Source: Djamila Addar - Taghamsa

‘’Ajouad Algérie Mémoires’’ ( communiqué) « L’association ‘’Ajouad Algérie Mémoires’’ est née d’un cri de douleur et de colère. Celui d’un groupe de filles, fils et proches de victimes du terrorisme islamiste. À l’initiative de Nazim Mekbel, digne fils du regretté journaliste et chroniqueur Saïd, l’association s’est donnée pour mission de perpétuer et d’honorer la mémoire de celles et ceux, célèbres et anonymes, qui sont tombés sous les coups de la violence armée intégriste.

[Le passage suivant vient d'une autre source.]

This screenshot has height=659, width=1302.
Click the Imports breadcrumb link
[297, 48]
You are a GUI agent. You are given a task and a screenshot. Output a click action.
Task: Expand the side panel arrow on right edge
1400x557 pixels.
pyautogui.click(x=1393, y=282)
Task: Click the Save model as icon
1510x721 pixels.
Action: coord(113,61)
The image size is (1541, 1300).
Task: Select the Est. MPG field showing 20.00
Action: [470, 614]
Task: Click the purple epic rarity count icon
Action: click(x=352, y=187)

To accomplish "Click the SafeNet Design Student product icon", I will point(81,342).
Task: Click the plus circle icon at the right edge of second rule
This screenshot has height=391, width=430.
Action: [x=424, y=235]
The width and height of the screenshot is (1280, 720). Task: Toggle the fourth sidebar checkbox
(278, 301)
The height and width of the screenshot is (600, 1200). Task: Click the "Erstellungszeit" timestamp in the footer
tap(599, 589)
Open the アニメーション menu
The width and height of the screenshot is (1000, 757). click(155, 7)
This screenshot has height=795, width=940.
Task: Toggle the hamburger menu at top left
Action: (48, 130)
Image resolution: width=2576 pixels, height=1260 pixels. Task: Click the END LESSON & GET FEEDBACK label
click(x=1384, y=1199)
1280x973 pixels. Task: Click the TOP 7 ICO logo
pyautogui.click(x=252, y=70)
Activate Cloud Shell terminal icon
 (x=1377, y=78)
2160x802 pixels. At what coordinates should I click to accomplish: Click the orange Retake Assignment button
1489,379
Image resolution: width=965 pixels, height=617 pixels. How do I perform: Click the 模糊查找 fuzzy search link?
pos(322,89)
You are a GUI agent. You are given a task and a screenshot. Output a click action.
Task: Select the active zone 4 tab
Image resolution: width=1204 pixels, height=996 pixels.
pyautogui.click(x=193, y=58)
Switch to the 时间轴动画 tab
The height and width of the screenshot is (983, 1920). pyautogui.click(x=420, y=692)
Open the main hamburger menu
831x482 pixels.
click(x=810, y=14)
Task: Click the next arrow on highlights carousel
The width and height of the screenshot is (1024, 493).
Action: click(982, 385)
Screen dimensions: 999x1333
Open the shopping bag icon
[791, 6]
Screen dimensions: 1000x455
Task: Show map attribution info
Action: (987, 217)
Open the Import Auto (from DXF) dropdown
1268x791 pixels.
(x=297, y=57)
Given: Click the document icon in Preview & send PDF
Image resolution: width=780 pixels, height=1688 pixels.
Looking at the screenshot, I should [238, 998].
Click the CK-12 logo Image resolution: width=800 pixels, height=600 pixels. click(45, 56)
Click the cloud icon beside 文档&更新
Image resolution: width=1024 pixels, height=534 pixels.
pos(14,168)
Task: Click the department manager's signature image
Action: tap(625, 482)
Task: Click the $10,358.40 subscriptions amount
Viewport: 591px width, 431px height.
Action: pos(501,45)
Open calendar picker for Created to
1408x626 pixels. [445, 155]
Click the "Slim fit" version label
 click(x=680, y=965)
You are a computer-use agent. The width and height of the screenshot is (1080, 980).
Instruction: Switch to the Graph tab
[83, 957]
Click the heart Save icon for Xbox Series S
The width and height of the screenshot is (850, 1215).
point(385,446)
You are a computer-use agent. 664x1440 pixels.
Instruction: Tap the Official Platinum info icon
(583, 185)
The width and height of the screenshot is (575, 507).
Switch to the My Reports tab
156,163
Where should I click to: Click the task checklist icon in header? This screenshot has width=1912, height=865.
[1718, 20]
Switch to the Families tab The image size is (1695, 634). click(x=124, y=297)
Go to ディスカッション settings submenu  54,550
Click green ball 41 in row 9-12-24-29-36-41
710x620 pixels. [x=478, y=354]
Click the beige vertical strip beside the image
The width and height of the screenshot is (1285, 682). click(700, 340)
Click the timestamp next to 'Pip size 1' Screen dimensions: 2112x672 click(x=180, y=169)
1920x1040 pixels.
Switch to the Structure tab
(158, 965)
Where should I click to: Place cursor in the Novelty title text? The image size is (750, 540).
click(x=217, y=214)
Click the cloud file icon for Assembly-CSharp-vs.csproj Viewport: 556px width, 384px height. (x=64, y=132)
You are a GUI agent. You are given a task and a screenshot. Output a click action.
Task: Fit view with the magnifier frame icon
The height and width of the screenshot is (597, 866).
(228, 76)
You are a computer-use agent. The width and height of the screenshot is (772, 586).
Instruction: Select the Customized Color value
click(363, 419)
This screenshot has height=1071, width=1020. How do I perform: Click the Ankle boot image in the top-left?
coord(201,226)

Moins de 4 années après sa création, Ajouad s’est imposée comme un acteur majeur dans le combat contre l’amnésie et ‘’l’effritement de la mémoire collective’’.Proclamée ‘’journée contre l’oubli’’, la date-symbole du 22 mars est devenue un moment fort de mobilisation et d’action aussi bien en Algérie (Alger, Oran, Constantine, Tizi-Ouzou, Bejaia, Aokas, Tiaret, Mostaganem) qu’au sein de la diaspora (Paris, Marseille, Toulouse, Montréal). À Montréal, la ‘’journée contre l’oubli’’ est commémorée depuis maintenant 4 ans, grâce notamment à la ténacité de notre ami Azzedine Achour. Après un démarrage modeste, l’événement a progressivement gagné en organisation et en envergure. L’an dernier, nous étions environ 80 personnes, rassemblées pour saluer symboliquement la mémoire des dizaines de milliers d’Algérien(ne)s victimes de la folie meurtrière des tenants de la ‘Dawla Islamiya’ et de leurs commanditaires. Cette année, nous souhaitons être encore plus nombreux à faire de cette soirée un moment de communion et de recueillement partagés, mais aussi un moment de prise de parole citoyenne et républicaine.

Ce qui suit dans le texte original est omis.